If you don’t go with a guide, look at the art on the walls lining the inside of the temple. They explain the entire mythology and the history behind Thailand and the Hmong people.
3. Wat Chedi Luang
This is a popular temple for monks so if you’re looking to speak to one. It also has this really cool contraption where you transport water up into the temple as an offering to…Buddha? I forget what they told me.
If you just can’t get enough Temples…
Don’t fuck around in Chiang Mai, go to Chiang Rai. It’s a 3-hour road trip, it costs $5 for the bus, and the temples are top-notch. I recommend taking a moped there so you can take in the gorgeous countryside.
Top 3 Adventures
1. Moped the Samoeng Loop
The loop takes around 7-9 hours if you take your time and hit every temple, hike, elephant sanctuary, and national park. I recommend splitting it up into 2 days and taking your time.
2. Hang out with Elephants
Visiting an elephant sanctuary is a rite of passage in Thailand and the Elephant Sanctuary in Chiang Mai is one of the best places you can do it. Elephants are the size of trucks with the personality of puppies which makes them extremely lovable and very dangerous.
There are plenty of elephant sanctuaries but I recommend you go to this one. Unfortunately, there are MANY companies that take advantage of these gentle giants and subject them to Barnum and Bailey like torture in order to give tourists a more entertaining show.
Make sure you avoid these by avoiding any company that lets you ride the elephants. This usually means they’re caging and beating them to train them. Also if you literally see the elephants in cages of any kind, don’t give them your money.
Make sure you feed them some sugar packets, they snort them like cocaine and get really hyper and excited. Don’t take it too far, though, I gave like 8 of these things to one of the juvenile elephants and when I stopped he picked me up by my right arm like I was a pillow.
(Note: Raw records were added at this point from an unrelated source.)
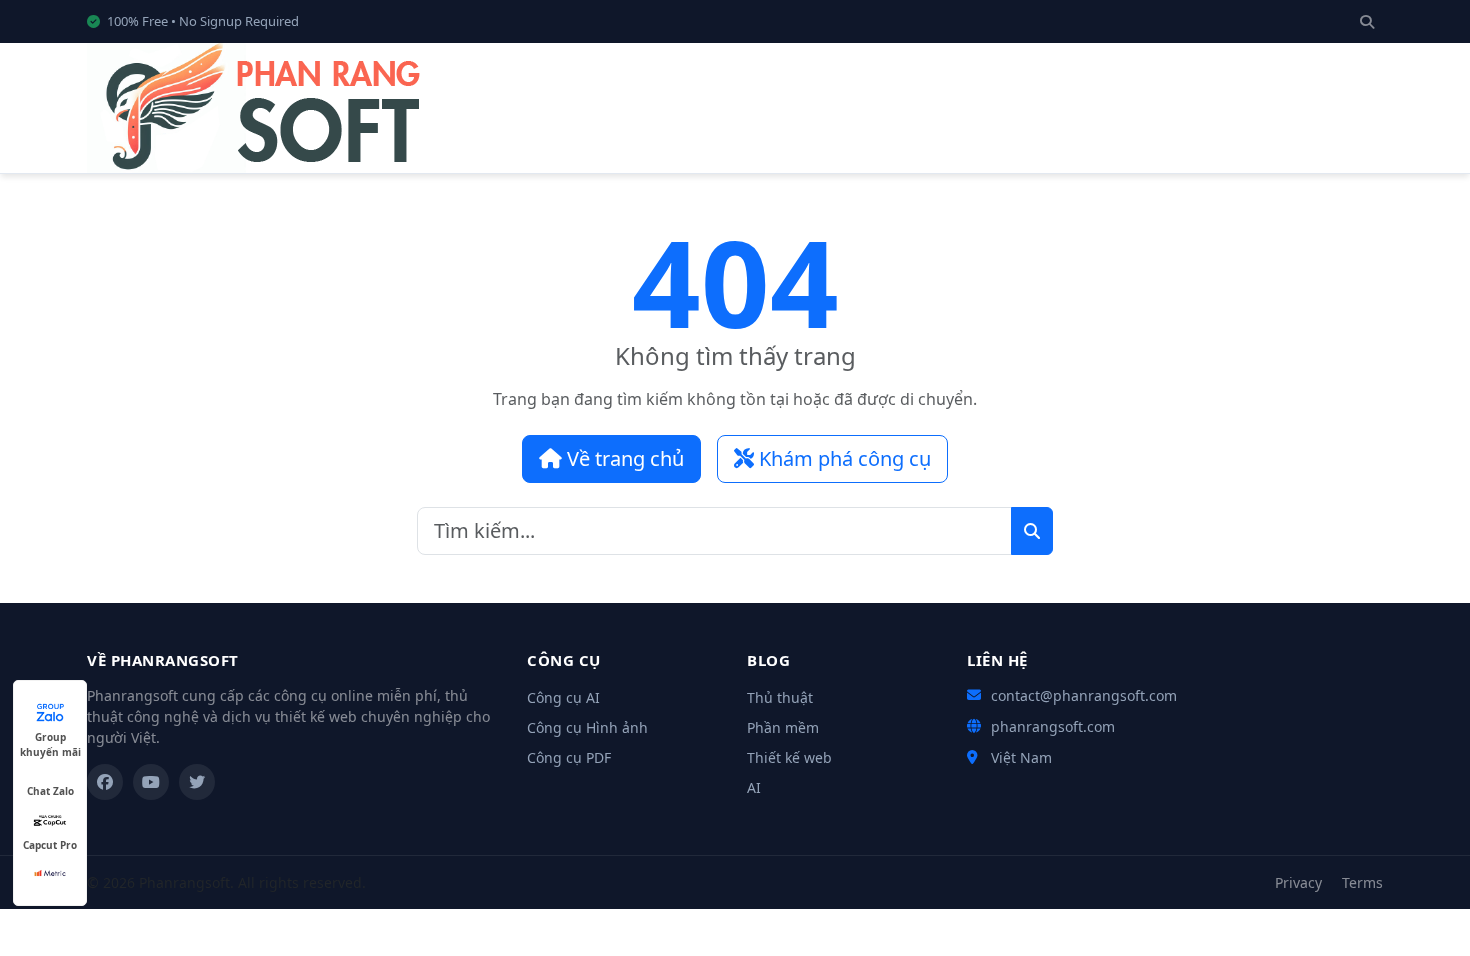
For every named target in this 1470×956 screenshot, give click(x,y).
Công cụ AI (563, 697)
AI (754, 787)
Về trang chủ (623, 458)
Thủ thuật (780, 697)
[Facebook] (105, 782)
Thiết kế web (789, 757)
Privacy (1298, 882)
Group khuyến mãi (50, 737)
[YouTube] (151, 782)
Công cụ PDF (569, 757)
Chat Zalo (50, 791)
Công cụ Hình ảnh (587, 727)
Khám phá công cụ (842, 458)
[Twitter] (197, 782)
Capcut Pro (50, 845)
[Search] (1367, 21)
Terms (1362, 882)
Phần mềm (783, 727)
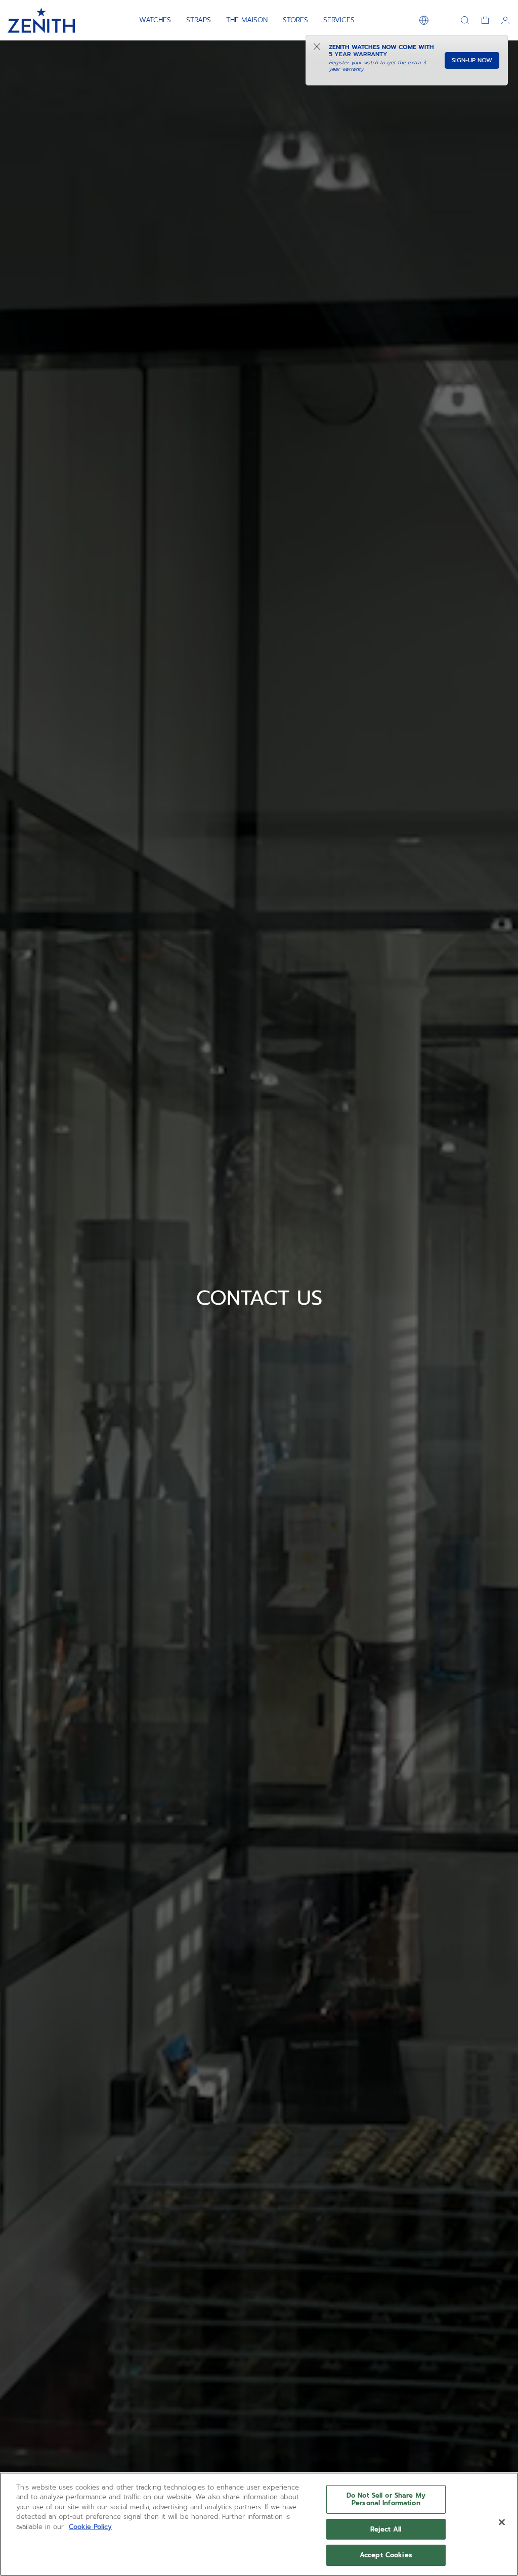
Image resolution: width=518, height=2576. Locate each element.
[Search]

3. Eat Yourself Half to Death on the Chiang Mai Food Tour
This was my favorite activity I did in Chiang Mai. In addition to the 15 meals around the city, Lin takes you around the famous temples in the area and explains the history of Thailand and Chiang Mai. It costs $40 and includes all the food, taxis, and entrance fees to the temples.
Book it for when you first arrive. You get a tour of the entire city, where the hot spots are, and a crash course into how to get around for the cheapest price (red cabs!). Lin is an absolute treat but she will test your limits for how much food you can eat. Don’t puss out or she won’t let you live it down.